NSX-T Manager appliance high-CPU whilst idle

I run VMware NSX-T in a small lab environment based on Intel NUCs, but I’ve noticed recently that even when not being challenged e.g. following initial boot and being essentially idle, the Manager appliance suffers continual high CPU usage which leads eventually to an uncomfortably warm office.

Even though running the correct minimum virtual machine hardware for the appliance has been configured, i.e. 4 vCPU and 16GB RAM, it was regularly using ~4.5GHz of physical CPU.

Here’s a good example of an otherwise idle appliance showing 40% CPU usage.

~40% CPU on a 4 vCPU virtual appliance

After connecting over SSH as the ‘admin’ user and entering ‘get process monitor’ it’s quickly apparent from the top output that ‘rngd’ is responsible for the majority of the CPU utilisation:

‘get process monitor’ whilst logged in as NSX-T admin console user

But what is this? A quick search of more general Linux resources informs us that it is a random number generator used in ensuring sufficient ‘entropy’ is available during creation of certificates, SSH keys etc.

In order to discover more about the purpose of this daemon we can inspect the description of the installed version (5-0ubuntu4nn1) under the current Ubuntu 18.04.4 LTS release.

apt show rng-tools/now

Description: Daemon to use a Hardware TRNG
The rngd daemon acts as a bridge between a Hardware TRNG (true random number
generator) such as the ones in some Intel/AMD/VIA chipsets, and the kernel’s
PRNG (pseudo-random number generator).
.
It tests the data received from the TRNG using the FIPS 140-2 (2002-10-10)
tests to verify that it is indeed random, and feeds the random data to the
kernel entropy pool.
.
This increases the bandwidth of the /dev/random device, from a source that
does not depend on outside activity.

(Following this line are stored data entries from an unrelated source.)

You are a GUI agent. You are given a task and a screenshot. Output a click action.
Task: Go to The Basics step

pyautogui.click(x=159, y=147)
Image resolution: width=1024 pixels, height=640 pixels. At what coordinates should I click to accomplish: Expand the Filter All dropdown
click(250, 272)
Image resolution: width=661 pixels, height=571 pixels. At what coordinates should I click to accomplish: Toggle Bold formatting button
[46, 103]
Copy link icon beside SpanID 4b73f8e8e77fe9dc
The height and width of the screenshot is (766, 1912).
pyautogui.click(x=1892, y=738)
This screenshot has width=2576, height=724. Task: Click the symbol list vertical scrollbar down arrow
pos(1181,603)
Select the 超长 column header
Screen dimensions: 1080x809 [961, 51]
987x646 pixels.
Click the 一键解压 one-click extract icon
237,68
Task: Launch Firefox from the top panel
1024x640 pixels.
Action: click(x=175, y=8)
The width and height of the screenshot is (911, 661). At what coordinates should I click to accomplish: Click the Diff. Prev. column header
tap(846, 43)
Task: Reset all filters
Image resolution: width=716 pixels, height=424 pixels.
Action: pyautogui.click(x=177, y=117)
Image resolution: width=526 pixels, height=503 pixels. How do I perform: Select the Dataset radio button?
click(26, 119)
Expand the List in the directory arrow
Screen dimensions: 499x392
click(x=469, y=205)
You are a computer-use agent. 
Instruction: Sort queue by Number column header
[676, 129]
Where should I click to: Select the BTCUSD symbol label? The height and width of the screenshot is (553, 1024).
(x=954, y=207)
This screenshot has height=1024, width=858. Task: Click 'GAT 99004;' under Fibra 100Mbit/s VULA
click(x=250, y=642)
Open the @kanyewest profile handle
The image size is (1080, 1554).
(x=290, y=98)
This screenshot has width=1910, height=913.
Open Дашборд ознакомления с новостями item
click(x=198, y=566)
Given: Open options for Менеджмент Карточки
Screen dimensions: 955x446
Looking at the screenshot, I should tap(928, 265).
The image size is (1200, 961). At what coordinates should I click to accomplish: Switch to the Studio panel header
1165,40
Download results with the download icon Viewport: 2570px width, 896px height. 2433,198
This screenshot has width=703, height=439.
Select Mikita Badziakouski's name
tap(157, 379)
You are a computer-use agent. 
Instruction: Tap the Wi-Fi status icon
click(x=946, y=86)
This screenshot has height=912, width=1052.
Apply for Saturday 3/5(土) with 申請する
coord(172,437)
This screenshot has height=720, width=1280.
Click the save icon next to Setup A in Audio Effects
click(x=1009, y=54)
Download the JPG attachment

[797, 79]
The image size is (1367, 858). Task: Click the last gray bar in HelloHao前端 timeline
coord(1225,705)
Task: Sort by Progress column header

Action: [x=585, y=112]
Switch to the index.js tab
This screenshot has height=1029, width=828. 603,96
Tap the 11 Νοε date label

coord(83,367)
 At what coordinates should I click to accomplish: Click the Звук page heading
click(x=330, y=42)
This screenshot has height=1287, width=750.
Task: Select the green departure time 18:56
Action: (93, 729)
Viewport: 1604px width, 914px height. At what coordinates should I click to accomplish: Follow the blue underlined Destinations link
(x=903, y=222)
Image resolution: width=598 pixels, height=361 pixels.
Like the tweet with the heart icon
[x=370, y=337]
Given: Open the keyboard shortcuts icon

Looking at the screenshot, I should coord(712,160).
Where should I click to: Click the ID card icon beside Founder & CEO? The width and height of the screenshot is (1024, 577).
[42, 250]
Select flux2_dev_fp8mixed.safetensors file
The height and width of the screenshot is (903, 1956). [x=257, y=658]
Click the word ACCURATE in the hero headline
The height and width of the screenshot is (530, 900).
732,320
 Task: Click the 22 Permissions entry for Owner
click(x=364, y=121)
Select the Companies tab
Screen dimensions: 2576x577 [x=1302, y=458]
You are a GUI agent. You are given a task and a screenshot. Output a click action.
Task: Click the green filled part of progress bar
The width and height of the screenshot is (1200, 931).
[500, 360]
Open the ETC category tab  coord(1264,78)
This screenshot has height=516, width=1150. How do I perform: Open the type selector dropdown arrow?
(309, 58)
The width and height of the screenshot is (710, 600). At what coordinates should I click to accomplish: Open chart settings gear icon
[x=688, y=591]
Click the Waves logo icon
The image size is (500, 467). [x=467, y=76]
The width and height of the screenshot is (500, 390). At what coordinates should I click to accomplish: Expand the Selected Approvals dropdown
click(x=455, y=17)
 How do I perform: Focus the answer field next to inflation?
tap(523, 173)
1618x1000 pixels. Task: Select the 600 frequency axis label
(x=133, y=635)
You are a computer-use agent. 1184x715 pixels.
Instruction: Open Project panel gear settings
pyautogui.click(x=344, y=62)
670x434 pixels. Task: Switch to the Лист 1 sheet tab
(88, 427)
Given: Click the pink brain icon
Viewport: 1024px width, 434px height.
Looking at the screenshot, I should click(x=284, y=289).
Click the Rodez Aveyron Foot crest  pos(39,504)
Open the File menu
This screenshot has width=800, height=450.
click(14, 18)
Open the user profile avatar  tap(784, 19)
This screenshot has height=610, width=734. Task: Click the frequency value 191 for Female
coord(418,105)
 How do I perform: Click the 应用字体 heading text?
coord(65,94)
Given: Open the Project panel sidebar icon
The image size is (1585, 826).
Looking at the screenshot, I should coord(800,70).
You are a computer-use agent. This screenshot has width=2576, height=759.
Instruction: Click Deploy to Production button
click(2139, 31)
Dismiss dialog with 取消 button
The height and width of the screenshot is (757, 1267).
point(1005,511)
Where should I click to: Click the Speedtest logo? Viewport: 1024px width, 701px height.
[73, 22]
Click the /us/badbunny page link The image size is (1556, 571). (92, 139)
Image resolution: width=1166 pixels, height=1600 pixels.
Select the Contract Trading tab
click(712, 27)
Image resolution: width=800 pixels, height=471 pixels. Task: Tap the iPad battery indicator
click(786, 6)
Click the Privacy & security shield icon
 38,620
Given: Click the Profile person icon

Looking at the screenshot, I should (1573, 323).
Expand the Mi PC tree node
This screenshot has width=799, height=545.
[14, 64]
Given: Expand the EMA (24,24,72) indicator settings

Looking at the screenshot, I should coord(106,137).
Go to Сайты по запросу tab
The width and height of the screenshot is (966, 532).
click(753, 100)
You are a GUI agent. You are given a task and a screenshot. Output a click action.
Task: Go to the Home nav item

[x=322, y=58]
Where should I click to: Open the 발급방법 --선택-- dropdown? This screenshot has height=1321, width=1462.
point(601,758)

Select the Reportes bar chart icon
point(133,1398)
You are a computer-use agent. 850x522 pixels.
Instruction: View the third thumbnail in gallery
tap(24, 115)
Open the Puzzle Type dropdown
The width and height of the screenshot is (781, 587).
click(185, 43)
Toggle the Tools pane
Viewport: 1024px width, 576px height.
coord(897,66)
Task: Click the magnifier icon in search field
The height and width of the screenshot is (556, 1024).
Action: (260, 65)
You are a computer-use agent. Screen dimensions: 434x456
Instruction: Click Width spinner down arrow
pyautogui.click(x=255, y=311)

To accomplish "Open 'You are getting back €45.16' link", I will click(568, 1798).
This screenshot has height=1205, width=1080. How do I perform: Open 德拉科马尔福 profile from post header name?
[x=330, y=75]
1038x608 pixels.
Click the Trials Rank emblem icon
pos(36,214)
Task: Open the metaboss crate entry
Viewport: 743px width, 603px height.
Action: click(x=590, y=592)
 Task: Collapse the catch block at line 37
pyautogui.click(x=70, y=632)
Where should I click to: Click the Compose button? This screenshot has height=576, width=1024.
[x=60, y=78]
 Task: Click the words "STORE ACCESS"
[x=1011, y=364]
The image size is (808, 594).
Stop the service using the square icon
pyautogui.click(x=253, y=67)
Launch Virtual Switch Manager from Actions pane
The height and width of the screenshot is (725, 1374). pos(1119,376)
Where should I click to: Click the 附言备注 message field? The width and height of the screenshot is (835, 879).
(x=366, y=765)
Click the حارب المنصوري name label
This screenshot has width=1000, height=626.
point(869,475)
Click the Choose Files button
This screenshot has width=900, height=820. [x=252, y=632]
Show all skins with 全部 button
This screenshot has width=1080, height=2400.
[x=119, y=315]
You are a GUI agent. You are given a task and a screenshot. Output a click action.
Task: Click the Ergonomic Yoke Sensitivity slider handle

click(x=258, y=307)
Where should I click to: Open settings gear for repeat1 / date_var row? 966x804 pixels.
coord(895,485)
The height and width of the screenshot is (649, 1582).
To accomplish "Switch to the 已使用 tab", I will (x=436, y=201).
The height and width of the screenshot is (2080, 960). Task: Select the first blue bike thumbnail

It may also improve the quality
(entropy) of the randomness of /dev/random.
.
A TRNG kernel module such as hw_random, or some other source of true
entropy that is accessible as a device or fifo, is required to use this
package.
.
This is an unofficial version of rng-tools which has been extensively
modified to add multithreading and a lot of new functionality.

So we know that this is a helper daemon which improves the speed of providing near-truly random numbers when applications ask for them. What version do we currently have installed in the NSX-T 3.1.2 manager appliance?

apt search rng-tools
Sorting... Done
Full Text Search... Done
rng-tools/now 5-0ubuntu4nn1 amd64 [installed,local]
  Daemon to use a Hardware TRNG

This appears to be the latest available version. In order to examine the status of the rngd daemon itself, log in to the appliance console as the root user and use:

systemctl list-units rng-tools.service

The service is shown as running,

Name of rngd random number generator service
root@nsx-manager:~# systemctl status rng-tools.service
rng-tools.service
Loaded: loaded (/etc/init.d/rng-tools; enabled; vendor preset: enabled)
Active: active (running) since Tue 2021-10-05 09:31:59 UTC; 17min ago
Docs: man:systemd-sysv-generator(8)
Process: 886 ExecStart=/etc/init.d/rng-tools start (code=exited, status=0/SUCCESS)
Tasks: 1 (limit: 4915)
CGroup: /system.slice/rng-tools.service
`-934 /usr/sbin/rngd -r /dev/hwrng
Oct 05 09:31:59 nsx-manager systemd[1]: Starting rng-tools.serviceā€¦
Oct 05 09:31:59 nsx-manager rng-tools[886]: Starting Hardware RNG entropy gatherer daemon: /etc/init.d/rng-tools: assigning /dev/hwrng to access rdrand on cpu
Oct 05 09:31:59 nsx-manager rng-tools[886]: crw-rw-rw- 1 root root 1, 8 Oct 5 09:31 /dev/random
Oct 05 09:31:59 nsx-manager rng-tools[886]: rngd.
Oct 05 09:31:59 nsx-manager systemd[1]: Started rng-tools.service.

What else can you find out about what it is doing in the background?

rngd -v

Two instances of ‘read error’ are output, followed by two further entropy sources being the Intel/AMG hardware random number generator and AES digital random number generator (RNDG). The ‘read error’ issue appears to be normal behaviour as the package attempts to read sources which don’t exist. Both of the displayed sources indicate that the CPU instruction set includes the necessary flags to tell the VM that it can access hardware random number generation.

Verbose output from rngd daemon

I must say, at this point it’s not clear whether NSX-T requires this service to be running permanently or whether it’s a component which Linux uses as a background service in order only to optimise the generation of a random number feed. It seems that stopping the service does appear to eventually cause problems in my lab – so please attempt the next section with CAUTION.

systemctl stop rng-tools.service

This leads to a significant reduction in CPU consumption and running temperature of my ESXi nodes.

CPU usage decreases after stopping rngd service

It may also be possible to disable the service permanently, but since I don’t have a full explanation of the purpose of this service from an NSX-T point of view I would stop short currently from doing this.

systemctl disable rng-tools.service

In the meantime I am hoping that I can get someone within the NSX-T development team to investigate these findings and provide some more permanent kind of workaround.

Further investigation

Further reading around the subject led me to find an issue has been reported on certain CPUs leading to activity spikes, https://github.com/nhorman/rng-tools/issues/136 and newer versions promise to fix this problem. The article mentioned suggests adding the -x jitter option to the start command but this is not available in the version installed in NSX-T.

RNGD_OPTS="-x jitter -r /dev/hwrng"

You can locate and edit the startup parameters by altering the service definition:

vi /etc/init.d/rng-tools

and potentially altering the default kernel values which are referenced by:

RNGDOPTIONS=
[ -r /etc/default/rng-tools ] && . /etc/default/rng-tools

Edit using:

vi /etc/default/rng-tools

However until the version of rng-tools used in NSX-T is updated to resolve this apparent issue it remains a personal choice as to whether or not the service can be stopped intermittently when a lab environment is not needed.


https://en.wikipedia.org/wiki/RDRAND
https://www.exoscale.com/syslog/random-numbers-generation-in-virtual-machines/